Aspirant Academy

RAS question

The 'Jauhar' tradition in Rajasthan was performed by:

Correct answer: (D) Women self-immolating to avoid capture.

In Rajasthan's Rajput tradition, jauhar was performed by women who self-immolated to avoid capture when defeat in a besieged fort or town seemed unavoidable.

  1. (A)

    Both men and women together

  2. (B)

    Men going to battle

  3. (C)

    Only queens

  4. (D)

    Women self-immolating to avoid capture

Explanation

Jauhar was not a battle charge by men; it was the rite of collective self-immolation associated with a besieged fort or town when resistance was no longer possible and capture by the enemy appeared imminent. Women entered a large fire to protect their honour from invading forces, and Encyclopaedia Britannica similarly identifies jauhar as self-immolation performed by women and other dependants in that crisis. After jauhar, the surviving fighting men went out for a final battle to death, called Saka or shaka.
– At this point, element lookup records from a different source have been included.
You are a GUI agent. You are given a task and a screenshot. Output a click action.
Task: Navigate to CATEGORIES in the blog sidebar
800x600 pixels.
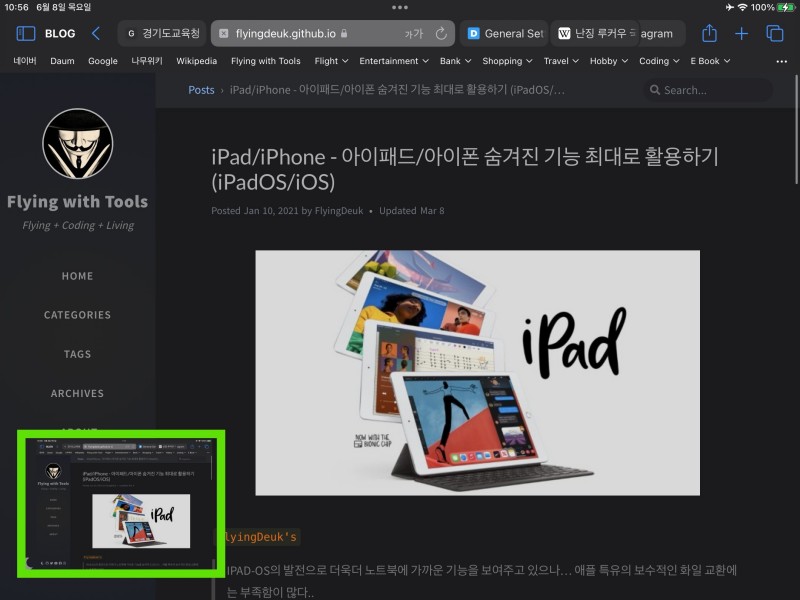(x=77, y=315)
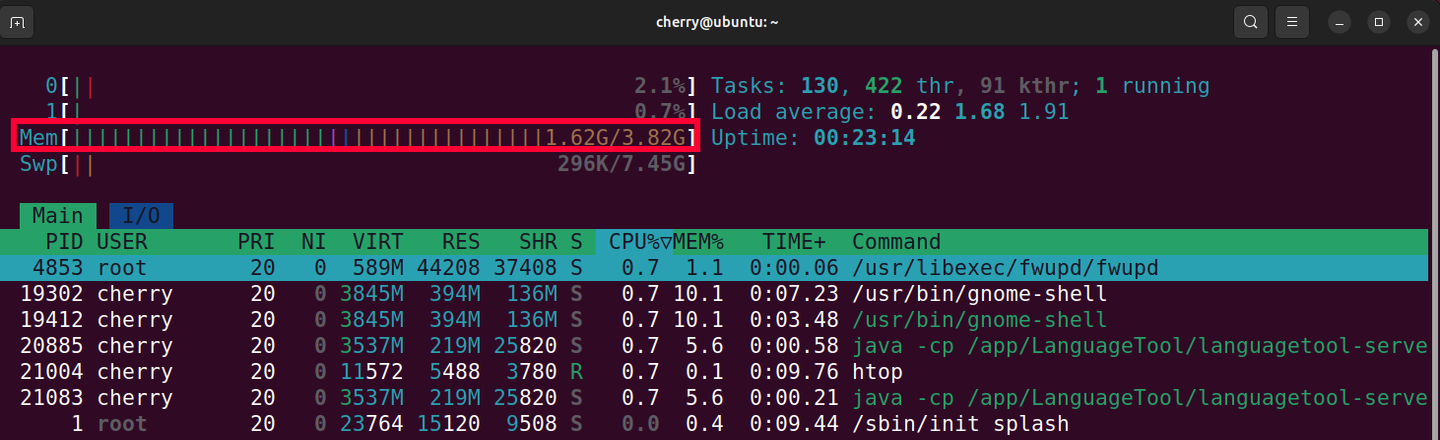Click the USER column header
1440x440 pixels.
[x=122, y=242]
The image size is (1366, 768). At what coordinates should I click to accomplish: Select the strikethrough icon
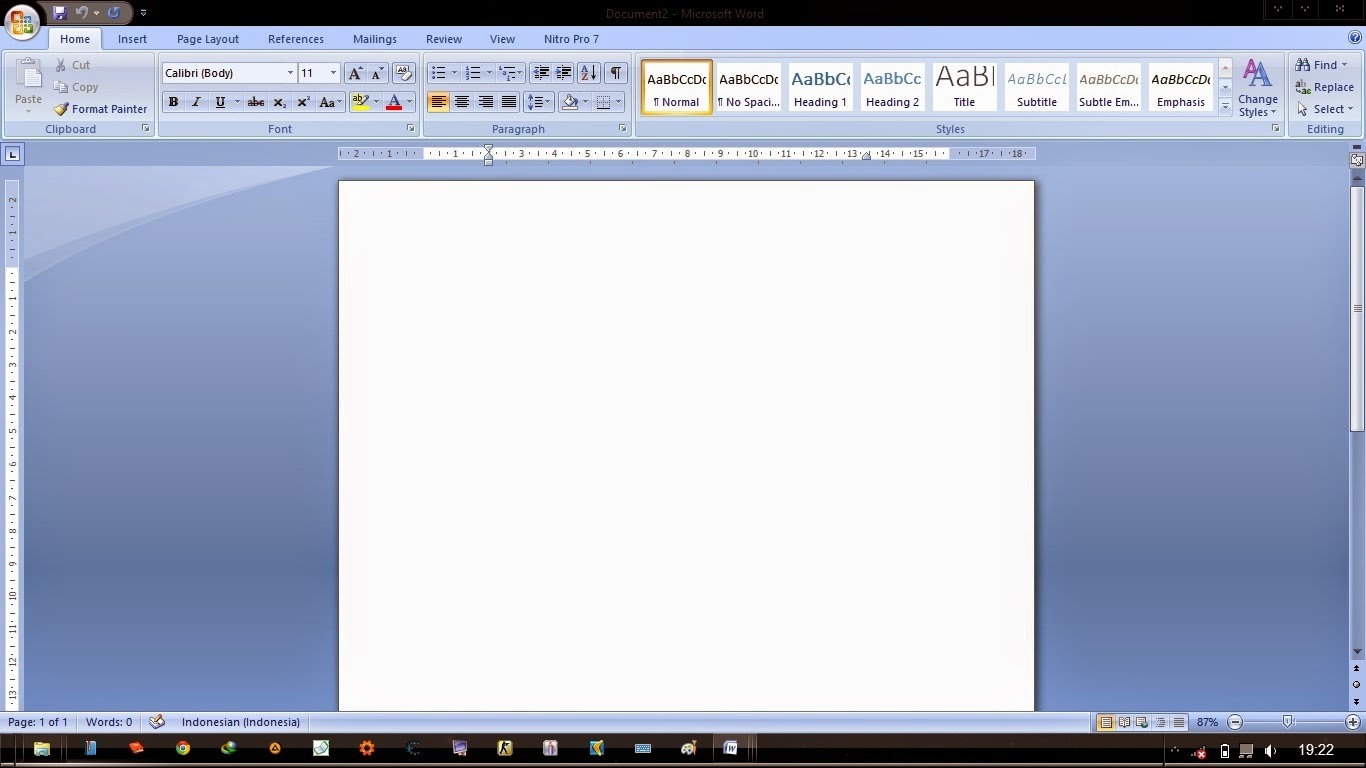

That sequence is why option D captures the core idea: jauhar belongs to the women's act of self-immolation, while the men's last combat is a separate act.

Why the other options are wrong

  • (A) Men and women were not performing the same act together: women performed jauhar, while the surviving fighting men later went into a final battle called Saka or shaka.
  • (B) Men going to battle describes Saka or shaka, the final combat after jauhar, not the act of jauhar itself.
  • (C) Jauhar was not limited to queens; it was a collective rite involving women and other dependants of a besieged fort or town.

Concept

This tests Rajasthan's medieval Rajput social and martial traditions, especially the distinction between jauhar and Saka. RAS repeatedly asks such terms because they connect polity, warfare, honour codes and Rajasthan's cultural memory.